Onboarding Overview

Supported Devices

You can onboard the following device models:

  • Firepower 1000 series

  • Firepower 2100 series

  • Secure Firewall 3100 series

  • Firepower 4100/9300 series

  • ISA 3000

  • Secure Firewall Threat Defense Virtual

Supported Use Cases

Cloud-Delivered Firewall Management Center currently supports the following device scenarios for onboarding:

  • A device managed by FDM.

  • A device managed by an On-Prem Firewall Management Center.

    If you already have a threat defense device that is managed by an On-Prem FMC you can migrate the device for cloud management. See Migrate Secure Firewall Threat Defense to Cloud for more information.
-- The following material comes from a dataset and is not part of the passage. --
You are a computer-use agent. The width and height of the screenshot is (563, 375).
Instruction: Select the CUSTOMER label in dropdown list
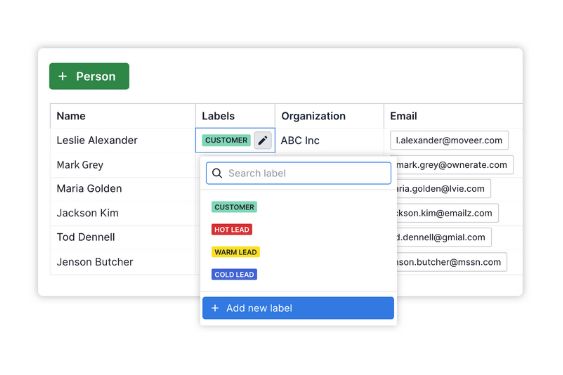pyautogui.click(x=234, y=207)
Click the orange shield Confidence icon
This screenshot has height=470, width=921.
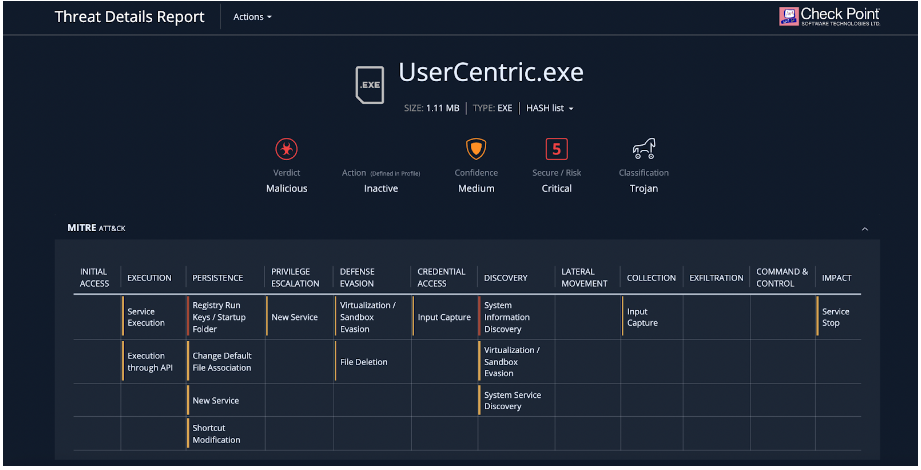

  • A device that is new, and has never been configured or registered to a manager.

Onboarding a device for cloud-delivered Firewall Management Center will remove any policies, rules, and objects configured through the On-Prem FMC prior to onboarding. If you do not know if your device is already managed by an alternative manager, use the show managers command in the device's CLI.

Onboarding Methods

Cloud-Delivered Firewall Management Center supports the following onboarding methods:

  • Registration Key - Onboard a device with a registration key. The initial device setup wizard is complete on the device.
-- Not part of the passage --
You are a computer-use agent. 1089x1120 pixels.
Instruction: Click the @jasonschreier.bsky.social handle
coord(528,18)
  • Serial Number - Onboard a device that has already been initially configured with its serial number. This procedure is a simplified method of onboarding the Firepower 1000, 2100, or 3100 series devices. To onboard the device, you need the chassis serial number or PCA serial number of the device and ensure that the device is added to a network that can reach the internet.

  • Low-touch Provisioning - Onboard a new factory shipped device where the initial device setup wizard has not been performed on the device.


    Version 7.0.3 does not support low-touch provisioning.